Er erklärte in einem offenen Brief an die Veranstalter: "Abgesehen davon, dass ich über die außerordentlich fragwürdigen Berichte des 'Spiegel' zum Thema Aids, die ja eine regelrechte antihomosexuelle Kampagne waren, nicht einfach hinwegsehen kann, halte ich Eure Begründung für die Preisverleihung an den 'Spiegel' gelinde gesagt für merkwürdig, oder besser gesagt für haltlos".
Mit ein paar bedauernden Bemerkungen lasse sich die Aids-Politik des Nachrichtenmagazins nicht entschuldigen, so Dannecker weiter: "Man kann diese, weil sie nun einmal wirkungsvoll war, nicht zuletzt weil sie niedrige Affekte bediente, nicht einfach zum Verschwinden bringen".

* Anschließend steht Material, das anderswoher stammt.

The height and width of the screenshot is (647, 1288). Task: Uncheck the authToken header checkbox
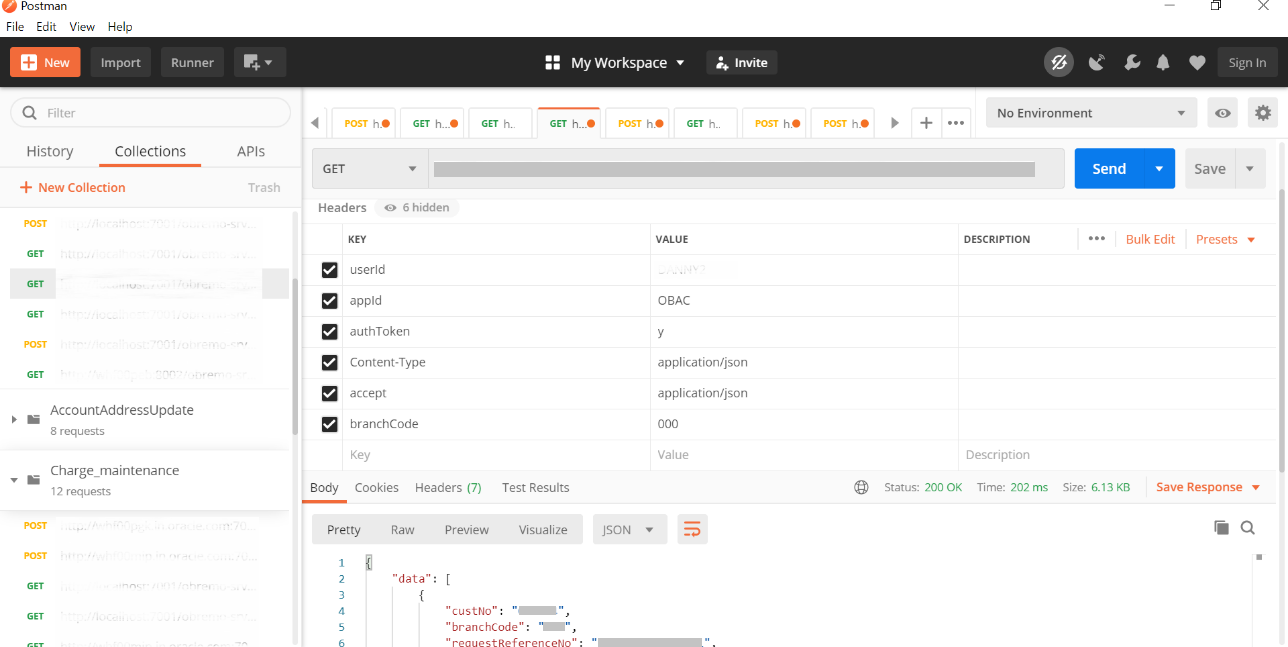click(329, 332)
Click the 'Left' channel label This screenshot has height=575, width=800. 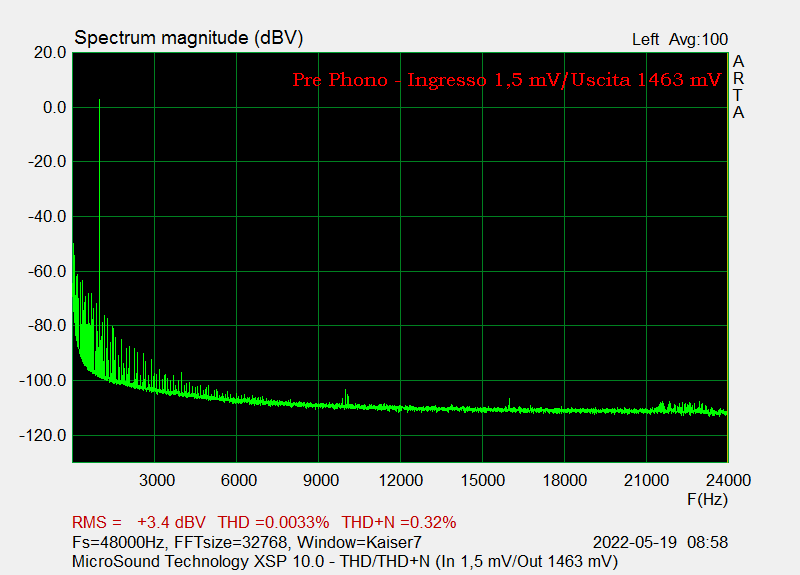[x=645, y=40]
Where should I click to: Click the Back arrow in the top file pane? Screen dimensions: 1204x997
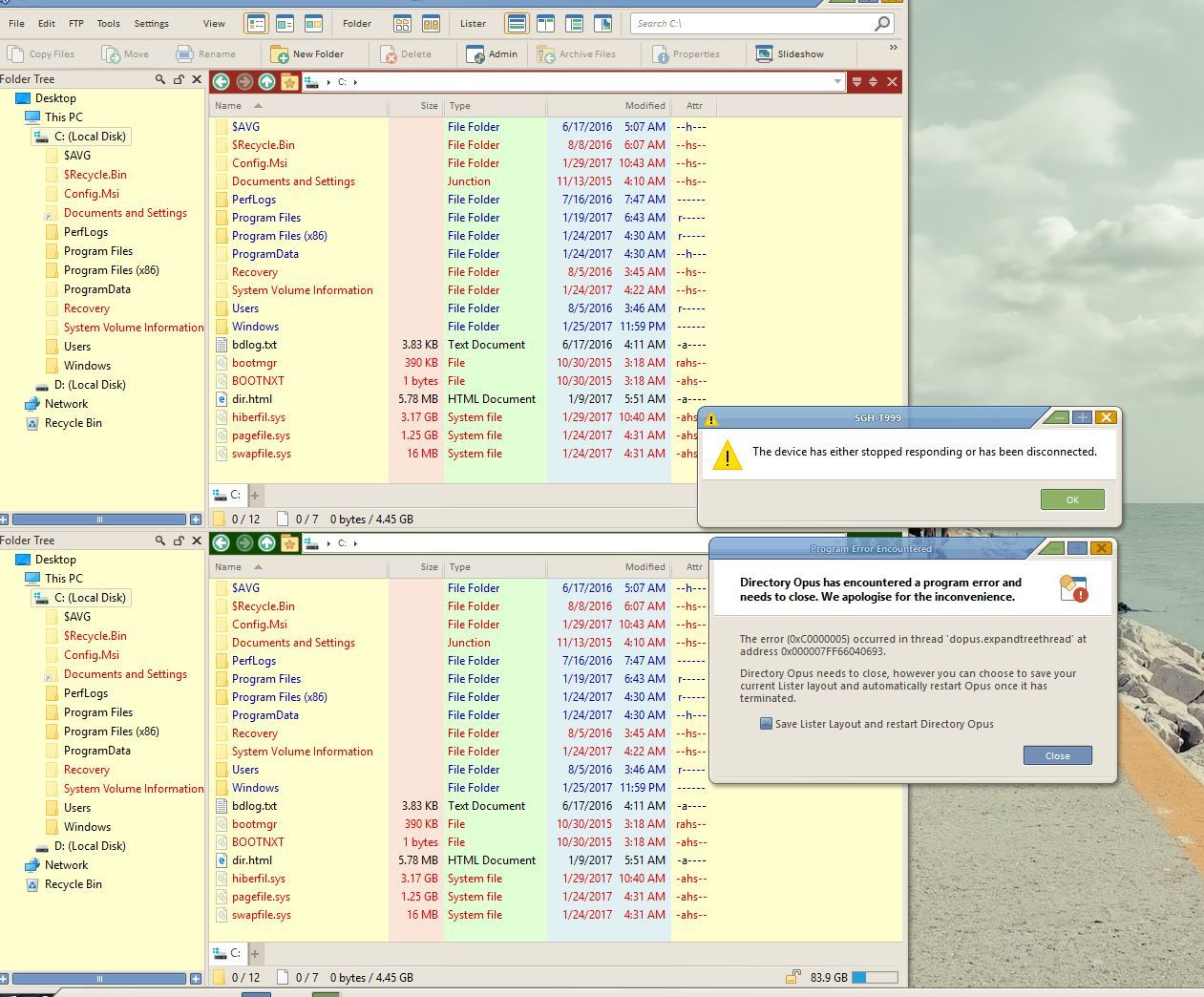click(x=222, y=82)
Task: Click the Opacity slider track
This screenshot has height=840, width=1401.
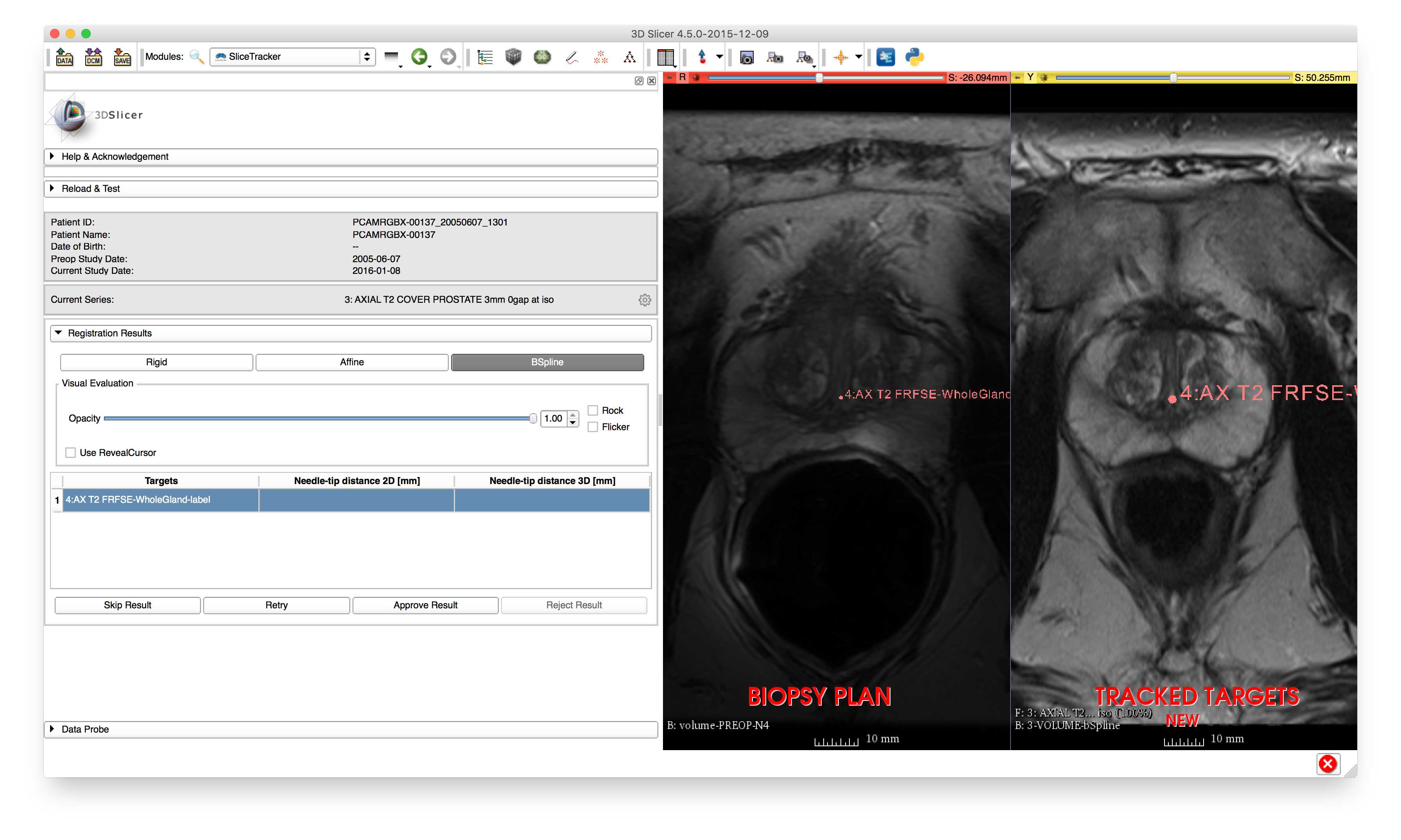Action: [x=317, y=419]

Bereits zuvor hatte es Kritik an der Auszeichnung gegeben. So erklärte die Aids-Hilfe NRW, dass der "Spiegel" zum Höhepunkt der Aids-Krise den Grundstein für die Stigmatisierung von Menschen mit HIV gelegt habe. Betroffene würden bis heute unter den Folgen dieser Skandalisierung leiden (queer.de berichtete).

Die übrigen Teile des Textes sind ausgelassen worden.